Why Capitalism Is Worth Defending


As Obama demonizes the wealthy and pitches a dozen plans to restructure the economy, opponents of this program need a reminder of what exactly we’re fighting for. We are resisting bureaucracy, central planning, and encroachments on our freedom and communities. Yet this does not get to the heart of the matter. We are not only an opposition movement, countering the president and his partisans’ agenda. More fundamentally, we stand in defense of the greatest engine of material prosperity in human history, the fount of civilization, peace, and modernity: Capitalism.

Many regard it a dirty word and it is tarnished most of all by its supposed guardians. Wall Street giants fancy themselves capitalists even as they live off the taxpayer and thrive on the state’s gifts of privilege, inflation, and barriers to entry. In the military-industrial complex they champion it by name as they produce devices of murder for the state. In the Republican Party and every conservative institution they talk it up while making such vast exceptions to the principle as to swallow it whole. When many think of capitalism, they think of the corporatist status quo, leading even some who favor economic freedom to abandon the term.

But we should not abandon it. For one thing, most opponents of capitalism do not merely oppose Goldman Sachs or Halliburton or even McDonalds. Rather, they oppose free enterprise as a matter of principle. They object to employers’ liberty to hire and fire whom they want, at whatever wage is mutually arranged. They protest the right of entrepreneurs to enter the market without restriction. They disapprove businesses designing infrastructure; providing energy, food, water and other necessary commodities; and running transportation without government meddling. They lament the rich getting richer, even through purely peaceful means. They oppose the freedom to engage in short selling, insider trading, hostile takeovers, and corporate mergers without the central state’s blessing. They begrudge the worker who dissents from the labor establishment. It is exactly the anarchy of the free market they despise, not the consolidated state-big business nexus they most want to smash. For every liberal who hates monopoly capitalism for anything approaching the right reasons, there are ten who deplore the capitalism part of it more than the monopoly.

◆ ◆ ◆

Job: Continue the essay defending capitalism, picking up right after its final sentence. The lines after this point are separate material, unrelated to the essay defending capitalism.

Data provided:
◆ ◆ ◆

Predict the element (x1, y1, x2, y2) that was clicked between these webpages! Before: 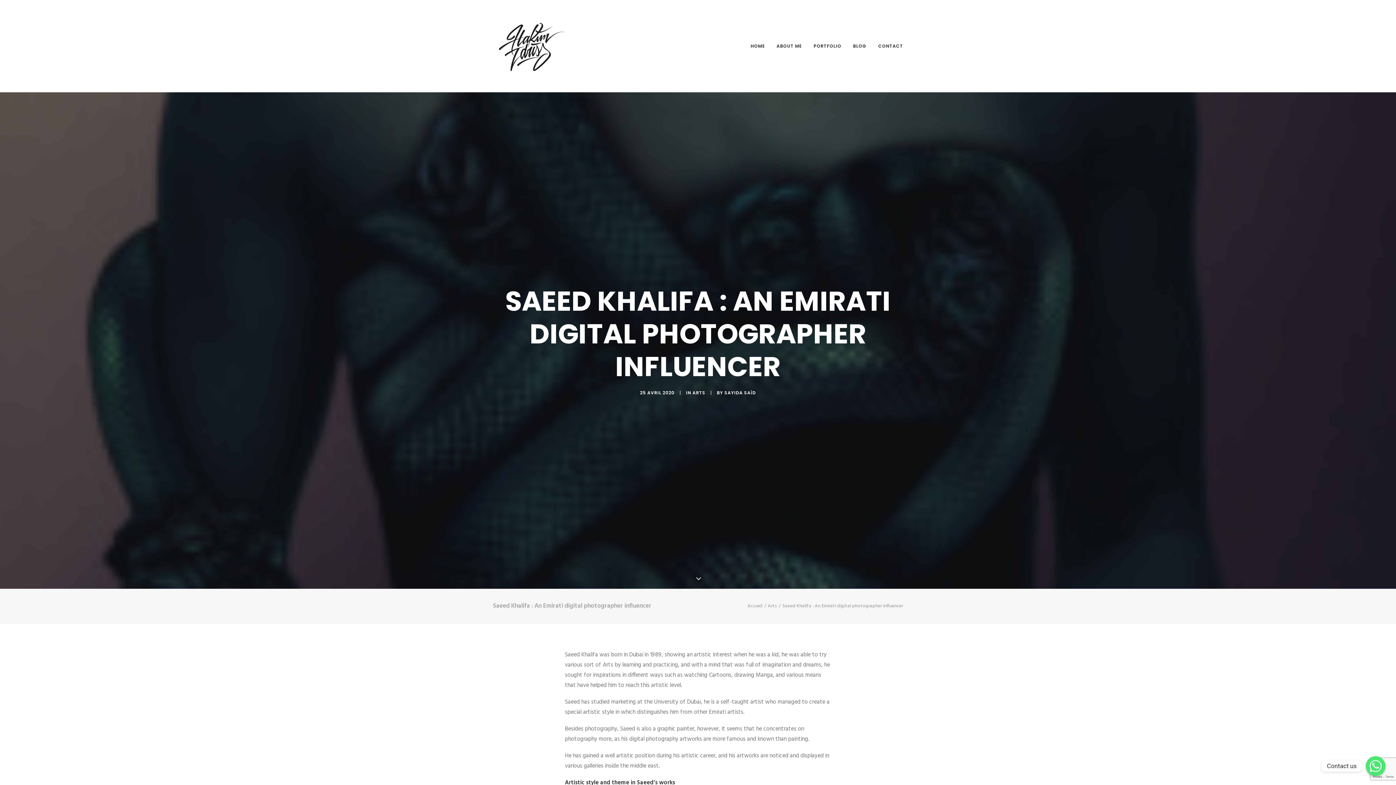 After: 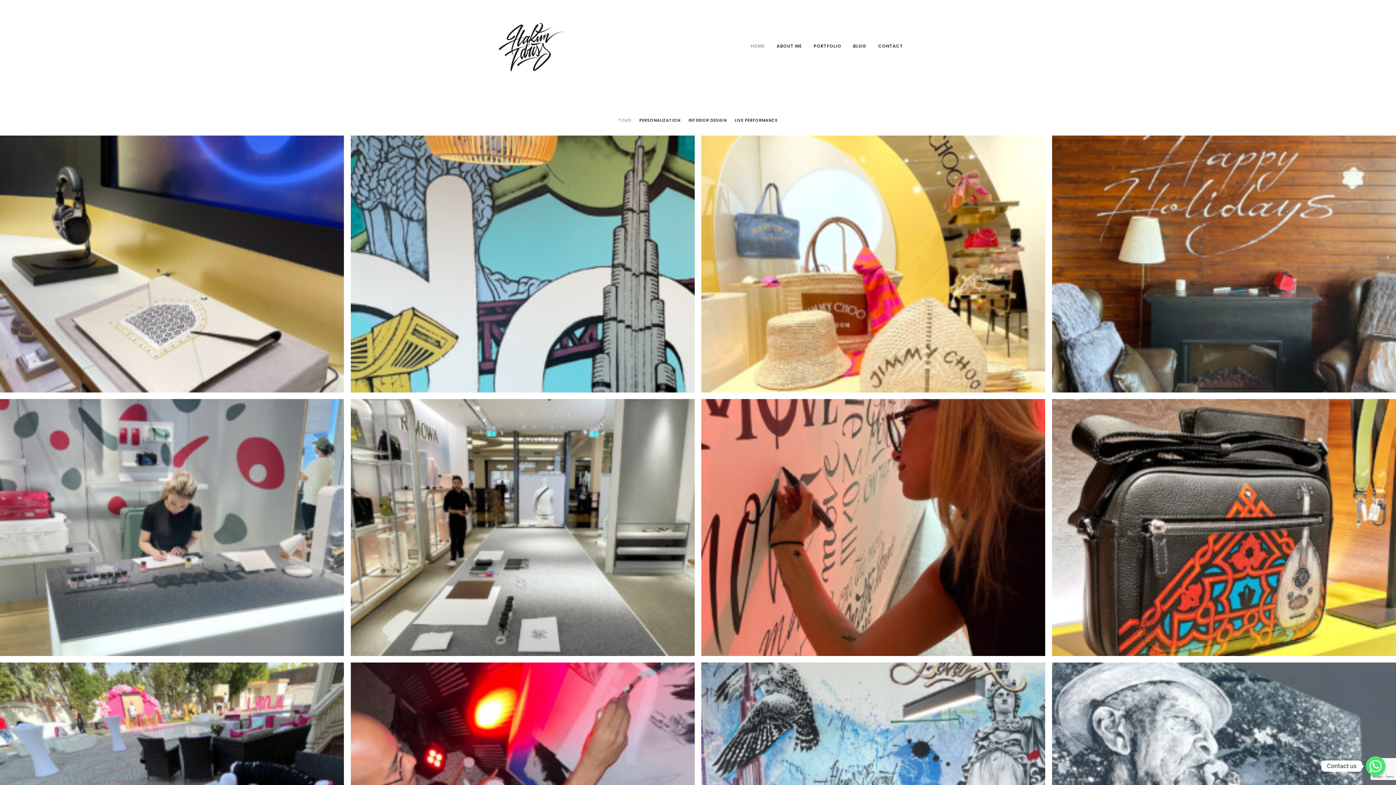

◆ ◆ ◆

Answer:
It is simply a fact that capitalism, even hampered by the state, has dragged most of the world out of the pitiful poverty that characterized all of human existence for millennia. It was industrialization that saved the common worker from the constant tedium of primitive agriculture. It was the commodification of labor that doomed slavery, serfdom, and feudalism. Capitalism is the liberator of women, the benefactor of all children who enjoy time for study and play rather than endure uninterrupted toil on the farm. Capitalism is the great mediator between tribes and nations, which first put aside their weapons and hatreds in the prospect of benefiting from mutual exchange.

A century ago the Marxists acknowledged the productivity of capitalism and its preference to the feudalism it replaced, but predicted that the market would impoverish workers and lead to greater material scarcity. The opposite has happened and now the leftists attack capitalism mostly for other reasons: it produces too much and is wasteful, hurts the environment, exacerbates social divisions, isolates people from a spiritual awareness of their community, nation, or planet, and so on.

Yet all the higher, more noble, less materialistic aspirations of humankind rest on material security. Even those who hate the market, whether they work in it or not, thrive on the wealth it generates. If Marx’s buddy Engels hadn’t been a factory manager, he would have lacked the leisure time needed to help concoct their destructive philosophy. Every social sciences grad student, every Hollywood limousine liberal, every Christian-left do-gooder, and everyone for whom socialism itself is the one religion; every anti-market artist, scholar, philosopher, teacher and theologian screams atop a soapbox produced by the very capitalist system he disparages. Everything we do in our lives—materialistic or of a nobler nature—we do in the comfort provided by the market. Meanwhile, the very poorest in a modern capitalist system, even one as corrupted by statism as the United States, have it much better than all but the wealthiest people a century ago. These blessings are owed to capitalism, and unleashing it further would finally erase poverty as we know it.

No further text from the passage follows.